##### 本文抜粋 #####

前編と、完結編、両方まとめてみてみました。
原作ははるか昔に読んで、かなり面白かった記憶があるものの
結構忘れかけているという状態での視聴。

ある日突然現れた異様な虫。
そばにいた人間の中に入って、体を乗っ取り、人を食べる。
主人公の新一は腕の中に入られるものの、とっさに強く縛ることで
頭を乗っ取られることを阻止。
だけど、右手を乗っ取られてしまい、一緒に生きることになってしまう。
新一は右手に宿った生命体にミギーって名前を付けて、
人間に擬態した寄生体たちと戦っていくのだ……みたいな物語。
はじめの姿こそ大きめのムカデ的な生き物なんだけど、
人間に入り込んだあとはそれぞれに知性を持っており、
人間の世界にどう潜むか、はたまたどうやってともに生きていくか
いろんな思惑が交錯していくのです。


漫画版の実写化作品としては、たぶんだけどかなりいいんじゃないかなと思いました。
演技が下手な人は出てこないし、残酷表現もかなりうまい。
かなりきつい殺害、体の欠損などの表現がいっぱい入ってくるんですけど、
いい意味でゲーム的で、気持ち悪さが上手に抑えられているなと。

#####

[課題の指示]
本文抜粋の「原作ははるか昔に読んで、かなり面白かった記憶があるものの」から「いろんな思惑が交錯していくのです。」までをすべて、「新一」を「シンイチ」に置き換えて書き写せ。

##### 記録データ #####

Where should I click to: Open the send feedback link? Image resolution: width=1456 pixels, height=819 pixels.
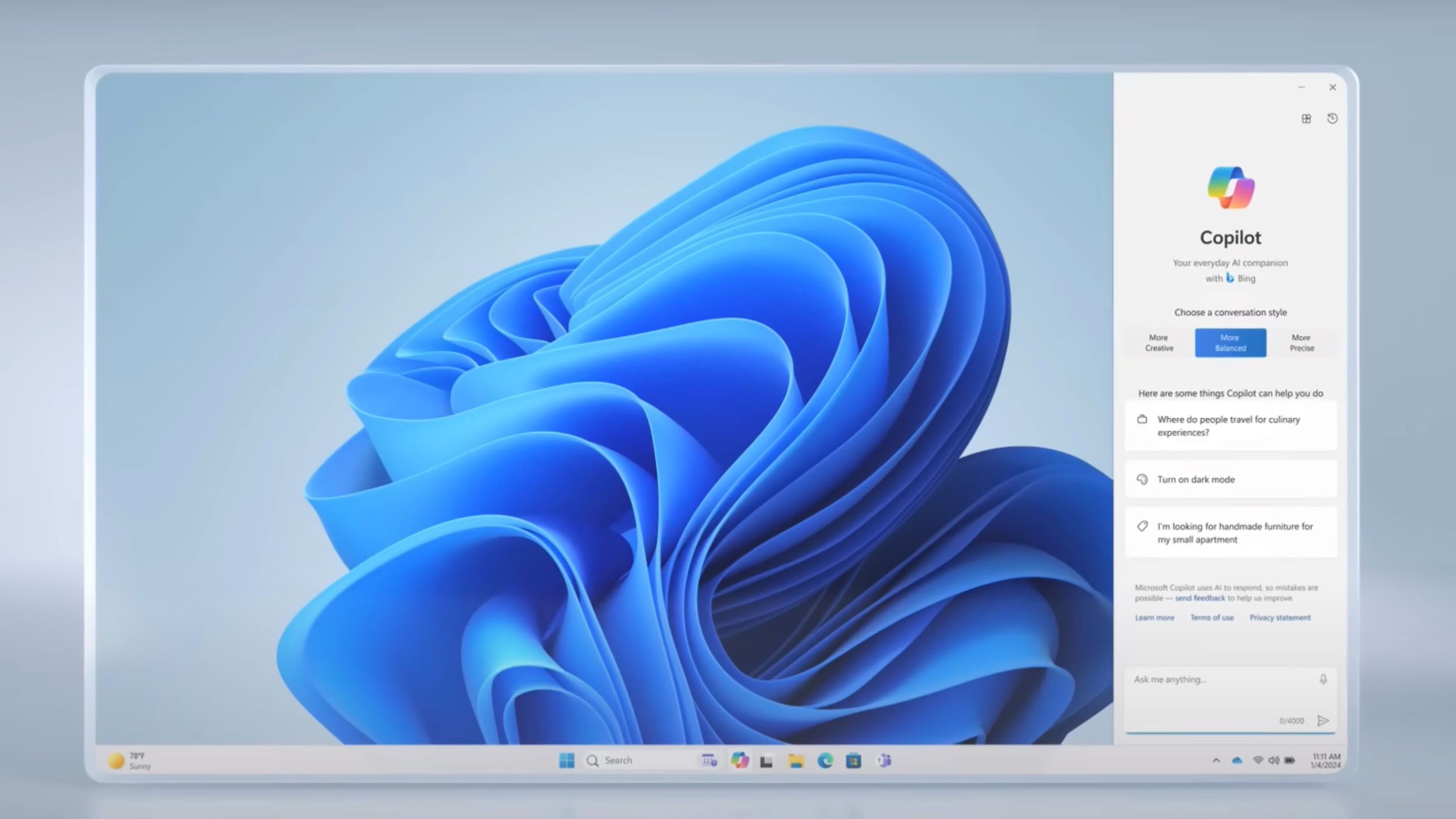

#####

[正解]
原作ははるか昔に読んで、かなり面白かった記憶があるものの
結構忘れかけているという状態での視聴。

ある日突然現れた異様な虫。
そばにいた人間の中に入って、体を乗っ取り、人を食べる。
主人公のシンイチは腕の中に入られるものの、とっさに強く縛ることで
頭を乗っ取られることを阻止。
だけど、右手を乗っ取られてしまい、一緒に生きることになってしまう。
シンイチは右手に宿った生命体にミギーって名前を付けて、
人間に擬態した寄生体たちと戦っていくのだ……みたいな物語。
はじめの姿こそ大きめのムカデ的な生き物なんだけど、
人間に入り込んだあとはそれぞれに知性を持っており、
人間の世界にどう潜むか、はたまたどうやってともに生きていくか
いろんな思惑が交錯していくのです。